I'm sure I'd have just included the lip then realized my screw up (no pun intended) after the fact.


----------



## denniswoody (Dec 11, 2011)

david_de said:


> It really looks great. It looks like a screw jack on the right to tighten against pins? That is something I could easily do on my bench to hold material. Looks easy to build, set up, and when done it is gone. First time I have noticed that idea.


It's a surface vise available from Lee Valley. I was going to add a more traditional vise on the end but I thought this was worth a try.
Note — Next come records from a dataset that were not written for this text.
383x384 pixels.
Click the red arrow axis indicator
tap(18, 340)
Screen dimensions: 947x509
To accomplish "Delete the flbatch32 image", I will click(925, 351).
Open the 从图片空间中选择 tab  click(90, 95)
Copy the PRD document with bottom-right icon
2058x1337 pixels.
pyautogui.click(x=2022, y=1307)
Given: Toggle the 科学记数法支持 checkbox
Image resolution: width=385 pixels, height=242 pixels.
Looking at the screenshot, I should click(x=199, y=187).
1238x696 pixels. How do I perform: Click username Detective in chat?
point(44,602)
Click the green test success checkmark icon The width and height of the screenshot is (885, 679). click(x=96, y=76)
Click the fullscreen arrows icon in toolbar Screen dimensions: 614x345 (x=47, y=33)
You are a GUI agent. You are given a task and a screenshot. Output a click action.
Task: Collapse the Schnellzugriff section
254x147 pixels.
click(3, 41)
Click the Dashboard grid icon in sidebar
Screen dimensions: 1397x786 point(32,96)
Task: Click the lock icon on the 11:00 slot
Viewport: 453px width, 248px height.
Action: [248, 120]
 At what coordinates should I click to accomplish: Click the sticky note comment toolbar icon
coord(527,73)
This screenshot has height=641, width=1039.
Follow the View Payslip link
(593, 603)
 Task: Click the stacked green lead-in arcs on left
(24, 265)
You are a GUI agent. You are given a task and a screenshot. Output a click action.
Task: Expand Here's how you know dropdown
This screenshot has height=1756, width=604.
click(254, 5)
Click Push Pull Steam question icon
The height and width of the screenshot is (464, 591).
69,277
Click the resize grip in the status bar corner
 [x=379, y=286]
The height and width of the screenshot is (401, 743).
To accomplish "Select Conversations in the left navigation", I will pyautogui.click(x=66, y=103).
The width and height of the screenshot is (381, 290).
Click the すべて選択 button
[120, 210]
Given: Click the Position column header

Not super expensive so if it doesn't work out perfectly it won't be a big loss as it will definitely work for a lot of applications.


----------



## denniswoody (Dec 11, 2011)

DaninVan said:


> Excellent! I noted the lack of overhang on the leading edge of the top...it would have interfered with the vice clamping function...good catch, Dennis!
> I'm sure I'd have just included the lip then realized my screw up (no pun intended) after the fact.


I researched this bench up, down and sideways. The leg vise just appealed to me. It has tremendous clamping pressure. The drawback is it tends to "rack" as it opens. There are some solutions to this which I will explore if the binding becomes a problem.


----------



## denniswoody (Dec 11, 2011)

MAFoElffen said:


> I'm interested in seeing the build photos!
> 
> Very good job!!!


Thanks for the kind words everyone. I will post some build pics when I get a moment.


----------